Donald Trump speaks to a 2014 luncheon at the National Press Club.
When President Donald J. Trump declared again last week that the “Fake News Media” is the “true Enemy of the People,” talk in our newsroom turned to a televised briefing early in the Trump administration, a moment business readers may find revealing.
White House Press Secretary Sean Spicer — remember him? — was delivering good news on the economy. Unemployment was down, and discouraged workers were rejoining the job hunt.
Spicer was then asked if the president had faith in the new unemployment data. Like Barack Obama’s birth certificate, the Bureau of Labor Statistics’ unemployment numbers had long been called phony by Trump. And the new, positive jobs data had come from the same source Trump previously accused of fakery.
“Yeah, I talked to the president prior to this and he said to quote him very clearly,” Spicer replied. “It may have been phony in the past, but it’s very real now.” Spicer was grinning, and several members of press corps laughed. (Nothing fake about this; the briefing was recorded.)
The message was clear: If a report looks good for Trump, to him and his administration it’s true. If not, it’s fake.
No successful business I know operates on this perception of reality. Do top CEOs dismiss research and financial data just because they’re challenging, embracing them only when they’re glowing? No, self-deception is a lousy business model. Folks may have financial or policy reasons to support Trump, but devotion to truth isn’t among them.
Trump is hardly the first president to quarrel with the press, of course. But he’s surely the first to label government statistics phony, then trumpet them as true as soon as they make for good press.
He’s also the first president to routinely call the American news media — or at least elements of it he dislikes — enemies of the people.
This sort of overstatement is typical of Trump’s larger-than-life style, an element he calls “truthful hyperbole.” Basically, he tells untruths to point to what he sees as a larger truth.
“We don’t have tariffs anywhere,” the president told the Wall Street Journal last week.
The venerable business paper promptly listed $300 billion in goods the Trump administration has placed tariffs on.
“I’m using tariffs to negotiate,” Trump says next in the interview, and it’s classic Trump.
After saying something blatantly untrue, he acknowledges its falseness as he moves on to the real message, which in this case was that not all of Trump’s threatened tariffs have been imposed.
To supporters, this rhetorical style lets Trump off the hook, but it also challenges reporters, who can’t simply ignore that the president has made a bizarrely untrue statement.
Trump employs “Fake News Media” as a term to discredit coverage he dislikes, but he’s really talking about the men and women who produce the news you see and read. And remember, most working journalists aren’t those heads that are constantly talking on cable.

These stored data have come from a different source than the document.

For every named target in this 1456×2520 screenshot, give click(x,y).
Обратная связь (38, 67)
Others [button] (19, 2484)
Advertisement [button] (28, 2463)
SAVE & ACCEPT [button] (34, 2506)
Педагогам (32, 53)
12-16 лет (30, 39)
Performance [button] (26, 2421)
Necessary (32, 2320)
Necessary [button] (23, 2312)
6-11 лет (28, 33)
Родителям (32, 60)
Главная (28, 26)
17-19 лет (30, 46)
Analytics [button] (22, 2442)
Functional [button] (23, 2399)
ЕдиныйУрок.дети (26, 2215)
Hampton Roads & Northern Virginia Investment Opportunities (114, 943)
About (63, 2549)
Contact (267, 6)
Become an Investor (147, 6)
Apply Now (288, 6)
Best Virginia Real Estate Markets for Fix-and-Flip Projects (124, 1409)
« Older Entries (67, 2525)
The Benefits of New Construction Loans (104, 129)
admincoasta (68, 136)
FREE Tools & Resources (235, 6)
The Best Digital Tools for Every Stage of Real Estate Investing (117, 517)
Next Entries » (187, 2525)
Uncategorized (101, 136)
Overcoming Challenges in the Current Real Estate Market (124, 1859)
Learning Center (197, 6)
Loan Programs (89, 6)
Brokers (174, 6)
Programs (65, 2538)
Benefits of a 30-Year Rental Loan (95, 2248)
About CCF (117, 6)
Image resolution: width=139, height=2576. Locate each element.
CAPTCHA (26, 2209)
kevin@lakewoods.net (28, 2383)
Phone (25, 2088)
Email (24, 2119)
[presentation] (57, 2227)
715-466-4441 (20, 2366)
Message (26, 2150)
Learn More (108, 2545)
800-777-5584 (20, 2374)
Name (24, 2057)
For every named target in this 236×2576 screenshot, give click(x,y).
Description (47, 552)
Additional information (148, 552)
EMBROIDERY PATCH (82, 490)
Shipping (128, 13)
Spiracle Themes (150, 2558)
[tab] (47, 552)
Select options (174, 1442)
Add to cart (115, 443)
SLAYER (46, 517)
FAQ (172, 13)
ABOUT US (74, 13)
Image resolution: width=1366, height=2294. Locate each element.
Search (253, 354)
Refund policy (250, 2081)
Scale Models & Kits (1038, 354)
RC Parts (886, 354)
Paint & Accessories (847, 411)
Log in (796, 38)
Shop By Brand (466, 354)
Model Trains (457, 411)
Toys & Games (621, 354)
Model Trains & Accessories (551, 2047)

They’re the folks who got the score right on your kid’s high school ballgame, who covered the city council meeting, or wrote about that local business deal. They produce stories about freeway pileups, tornadoes and bankruptcies that never stir a thought of fakery.
Put simply, the news isn’t fake.
Sometimes it’s wrong, sure, but worthy outlets prominently correct their mistakes. Just look at Page 4 of last week’s Arkansas Business.
In today’s tense atmosphere, Heide Harrell, past president of the Arkansas Chapter of the Public Relations Society of America, kindly passed along a letter to colleagues from Anthony D’Angelo, PRSA’s 2018 national chair.
In it, he condemns the murder of Washington Post contributor Jamal Khashoggi in a Saudi consulate in Istanbul last month and champions a free press at home and worldwide as “journalists and ethical journalism are under attack.”
Harrell, the immediate past chair of the PRSA’s Southwest District, told Arkansas Business she’s proud to be part of a group denouncing “the idea that journalists are the ‘enemy of the people.’
“They are your neighbors, mothers, fathers, sons, daughters, and most importantly, your fellow Americans. The practice of both journalism and public relations is founded on ethics and truth. The current discourse happening throughout our country is not only detrimental to the First Amendment, but is now threatening the lives of those who spend their careers reporting on the news you need to know.”